■ Document segment ■
▬▬▬▬▬▬
A round-up of today's other stories in brief
Elderly charity calls for agency to monitor homecare quality
Charity Friends of the Elderly has called on the Government to extend the role of the Health Information and Quality Authority (Hiqa) to monitor quality and safety in the homecare sector.
Yesterday it expressed concern the Irish private homecare sector was unregulated and unsupervised. Spokesman Dermot Kirwan said there had been “explosive growth in this sector. The HSE (Health Service Executive) doesn’t even know how many companies are operating in Ireland because these companies do not have to inform the HSE of their existence.” The lack of supervision had led to serious abuses as the recent RTÉ’s Prime Time Investigates programme reported, Mr Kirwan said.
“There is evidence that some care attendants are untrained and are employed with no experience of caring for the elderly,” he added.
▬▬▬▬▬▬
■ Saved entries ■

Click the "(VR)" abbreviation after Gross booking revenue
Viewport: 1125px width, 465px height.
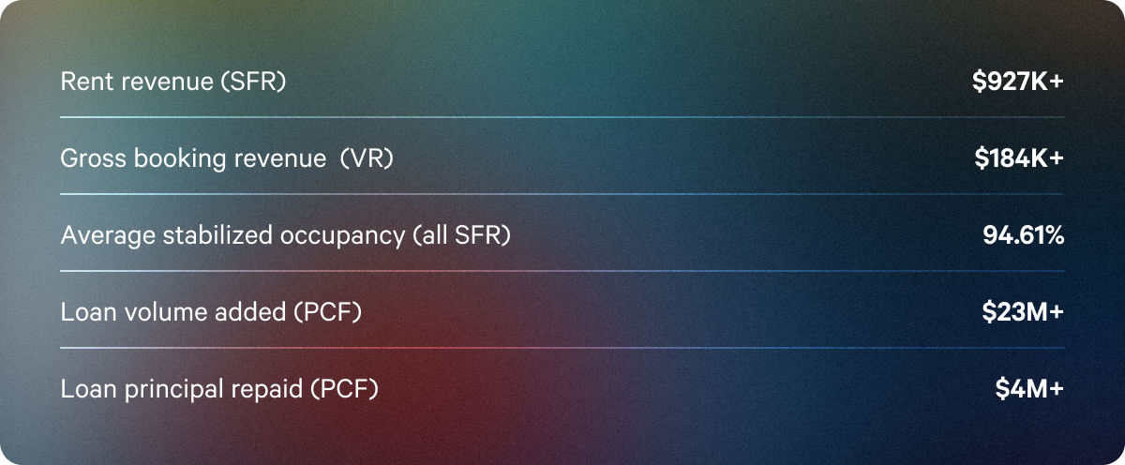coord(367,159)
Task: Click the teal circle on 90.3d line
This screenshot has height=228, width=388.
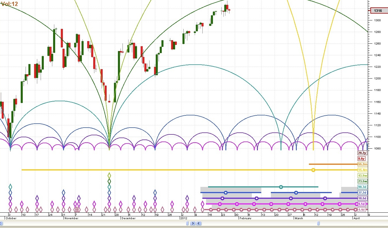Action: coord(281,187)
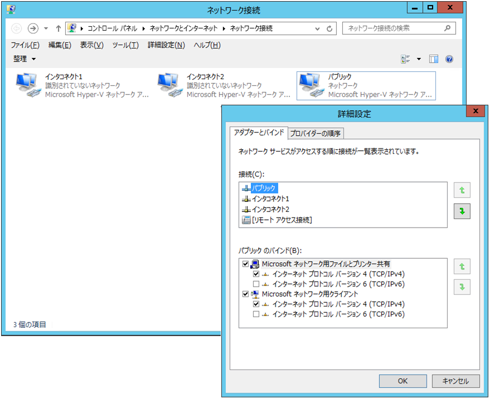Click the refresh button in the address bar

(x=330, y=28)
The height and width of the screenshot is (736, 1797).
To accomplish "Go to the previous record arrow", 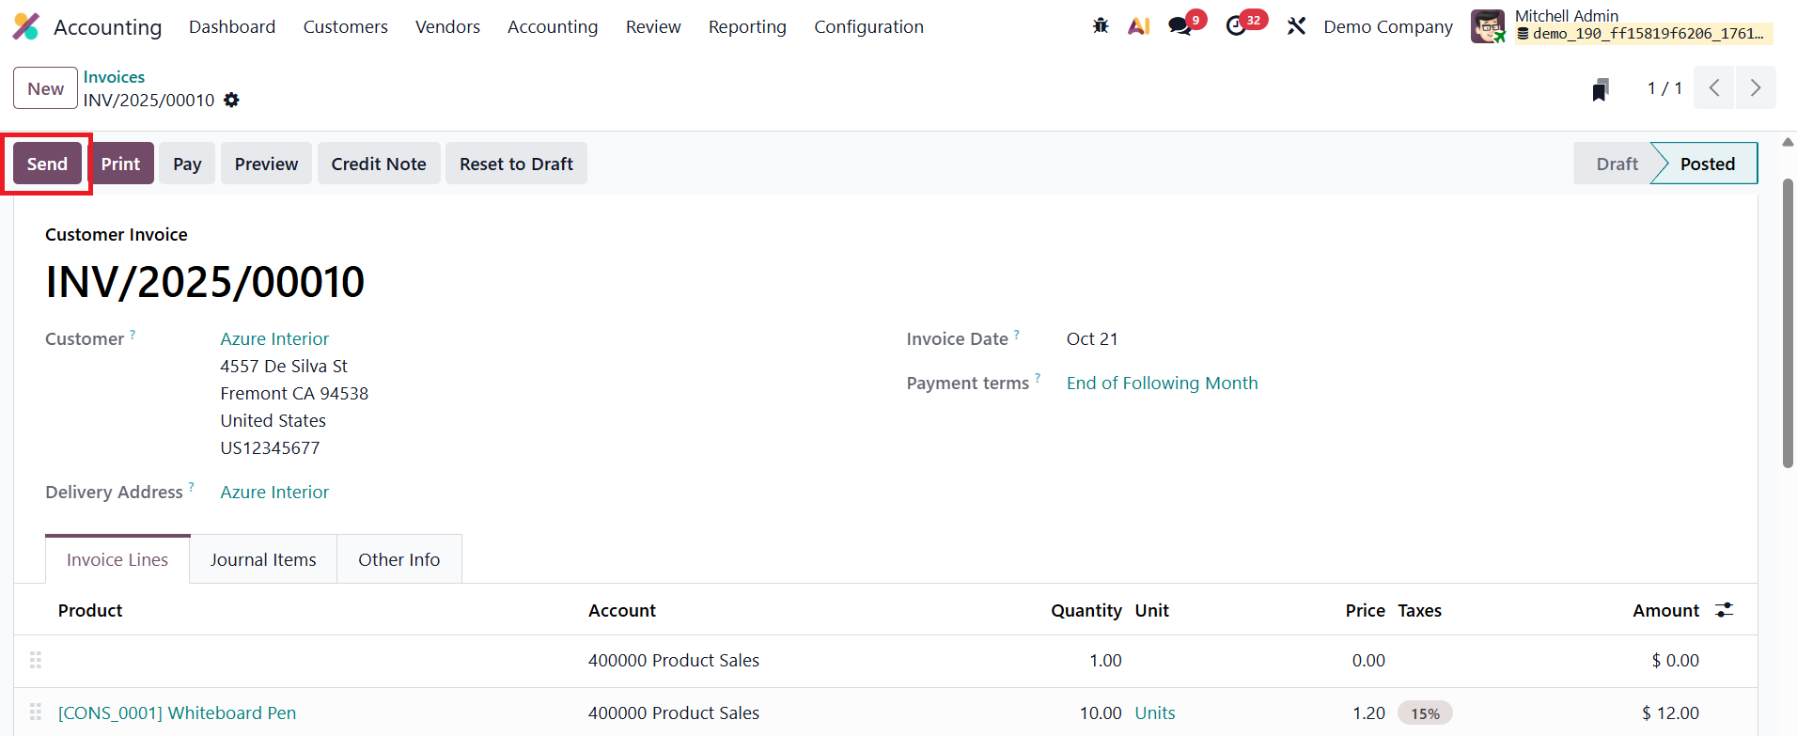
▬▬▬▬▬▬
■ Task brief ■
Quote the homecare news brief above in full, word for word.

■ Written solution ■
A round-up of today's other stories in brief
Elderly charity calls for agency to monitor homecare quality
Charity Friends of the Elderly has called on the Government to extend the role of the Health Information and Quality Authority (Hiqa) to monitor quality and safety in the homecare sector.
Yesterday it expressed concern the Irish private homecare sector was unregulated and unsupervised. Spokesman Dermot Kirwan said there had been “explosive growth in this sector. The HSE (Health Service Executive) doesn’t even know how many companies are operating in Ireland because these companies do not have to inform the HSE of their existence.” The lack of supervision had led to serious abuses as the recent RTÉ’s Prime Time Investigates programme reported, Mr Kirwan said.
“There is evidence that some care attendants are untrained and are employed with no experience of caring for the elderly,” he added.